I’m getting quite used to these sleepless nights where I spend the next day feeling hungover minus the alcohol consumption! It’s a horrible frustrating feeling not being able to sleep and I know it too well now, I’ve been awake since 3.30 am and it’s now 5.30. I don’t really see myself getting back to sleep now, tossing around in the bed into Positions that just aren’t comfy at all is horrendous! I have been having night nurse before bed since the op but I don’t want to get too used to it.
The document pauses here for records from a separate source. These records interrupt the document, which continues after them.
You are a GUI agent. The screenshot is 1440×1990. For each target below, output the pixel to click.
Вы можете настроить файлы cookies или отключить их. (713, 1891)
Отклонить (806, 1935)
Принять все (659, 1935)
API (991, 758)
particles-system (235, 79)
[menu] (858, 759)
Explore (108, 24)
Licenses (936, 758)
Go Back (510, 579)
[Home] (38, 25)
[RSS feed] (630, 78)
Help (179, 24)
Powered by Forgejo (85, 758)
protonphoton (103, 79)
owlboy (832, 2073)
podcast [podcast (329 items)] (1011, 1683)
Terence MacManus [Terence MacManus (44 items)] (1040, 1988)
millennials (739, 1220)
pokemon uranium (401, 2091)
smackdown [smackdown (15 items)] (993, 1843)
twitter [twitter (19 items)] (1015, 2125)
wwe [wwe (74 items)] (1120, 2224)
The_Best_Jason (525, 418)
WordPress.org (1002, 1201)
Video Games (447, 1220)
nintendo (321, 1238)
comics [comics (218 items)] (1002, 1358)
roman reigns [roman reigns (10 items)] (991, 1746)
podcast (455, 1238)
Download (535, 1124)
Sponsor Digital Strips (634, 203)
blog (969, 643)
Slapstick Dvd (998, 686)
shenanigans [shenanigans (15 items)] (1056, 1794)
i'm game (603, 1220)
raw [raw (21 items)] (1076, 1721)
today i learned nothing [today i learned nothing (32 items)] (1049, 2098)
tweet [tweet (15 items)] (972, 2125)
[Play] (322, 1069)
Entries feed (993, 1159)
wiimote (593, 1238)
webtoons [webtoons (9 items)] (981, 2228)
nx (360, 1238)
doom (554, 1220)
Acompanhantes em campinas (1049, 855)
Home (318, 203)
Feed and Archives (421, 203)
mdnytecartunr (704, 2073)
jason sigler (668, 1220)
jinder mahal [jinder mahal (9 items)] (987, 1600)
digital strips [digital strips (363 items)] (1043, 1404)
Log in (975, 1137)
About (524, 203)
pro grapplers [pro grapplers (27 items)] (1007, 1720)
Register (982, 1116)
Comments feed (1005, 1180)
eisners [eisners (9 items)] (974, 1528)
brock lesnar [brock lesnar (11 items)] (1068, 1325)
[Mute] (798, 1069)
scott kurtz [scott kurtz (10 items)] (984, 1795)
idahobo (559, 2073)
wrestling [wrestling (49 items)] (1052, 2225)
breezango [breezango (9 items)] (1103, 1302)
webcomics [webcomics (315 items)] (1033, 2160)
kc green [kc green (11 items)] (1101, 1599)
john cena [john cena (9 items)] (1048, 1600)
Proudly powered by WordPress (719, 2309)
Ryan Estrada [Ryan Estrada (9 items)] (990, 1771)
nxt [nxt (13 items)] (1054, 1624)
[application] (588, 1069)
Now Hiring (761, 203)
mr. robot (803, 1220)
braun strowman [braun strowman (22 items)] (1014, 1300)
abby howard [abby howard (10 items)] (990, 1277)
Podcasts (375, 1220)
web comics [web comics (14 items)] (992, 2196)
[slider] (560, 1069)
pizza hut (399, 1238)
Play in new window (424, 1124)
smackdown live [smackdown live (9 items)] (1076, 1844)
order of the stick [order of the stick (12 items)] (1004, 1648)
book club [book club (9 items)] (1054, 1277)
I have so many thoughts and emotions whizzing round my head I just can’t begin to settle. I’ve had a wee and splashed my face with water, hasn’t worked. I’ve read the daily mail and scrolled through my Facebook, no luck.
Hearing from such old friends and family friends has been really nice. Some of them bringing up old memories I had completely forgotten about. I can’t help but wonder what my mum is thinking up there, who she’s nattering to and will she reach out to me in some kind of way 😦
Today was not a good day I have just felt tired and too hot. I don’t know if it’s the infection that’s making me extra hot or just the general muggy weather. I feel a sense of frustration that I just don’t feel quite right.
My excitement for the day was going to the chemist to pick up some tramadol for pain relief. I didn’t buy anymore night nurse as I wanted to see if I could manage to sleep tonight.
Today I sat on the sofa browsing the Internet and watching a cheeky heron that was trying to go for the fish in the pond !!
I have also set myself a new task of learning how to sew. My friends mum has dragged the sewing machine out the cellar and off I go! I pinned two pieces of fabric and then started to sew a lovely seam and ended up seeing the bloody pins into the piece of fabric and couldn’t pick them out!!! More practise needed I think!!